Question

Calculate the number of cl-and ca2+ions in 222g anhydrous CaCl2?


Take avagadro no be N
options :-
a) 4N, 2N
b) 2N, 4N
c) 1N, 2N
d) 2N, 1N

Answer 1

111g of cacl2 contain 35.5g of cl and 40g of Ca.then 222g of CaCl2 will contain 80g of Ca and 71g of . to calculate no. of ions we simply find out no. of moles and multiply it by avogadro number.

80/40*6.022*10power23 = 12.044*10power23 Ca2+ions

71/35.5*6.022*10power23 = 12.044*10power23 Cl-ions

Answer 2

Answer: The correct answer is Option a.

Explanation:

To calculate the number of moles, we use the equation:

$\text{Number of moles}=\frac{\text{Given mass}}{\text{Molar mass}}$  

Given mass of calcium chloride = 222 g

Molar mass of calcium chloride = 110.98 g/mol

Putting values in above equation, we get:

$\text{Moles of calcium chloride}=\frac{222g}{110.98g/mol}=2mol$

The chemical formula for calcium chloride is $CaCl_2$

In 1 mole of calcium chloride, 2 moles of $Cl^-$ ions are present and 1 mole of $Ca^{2+}$ ions are present.
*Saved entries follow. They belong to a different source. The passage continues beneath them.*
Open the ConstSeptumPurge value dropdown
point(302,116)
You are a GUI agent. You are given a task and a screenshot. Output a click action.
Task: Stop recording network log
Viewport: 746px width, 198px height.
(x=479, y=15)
According to mole concept:

1 mole of an atom contains $6.022\times 10^{23}$ (or N) number of atoms.

So, in 2 moles of calcium chloride, (2 × 2 × N) = 4N number of $Cl^-$ ions are present and (2 × 1 × N) = 2N number of $Ca^{2+}$ ions are present.

Hence, the correct answer is Option a.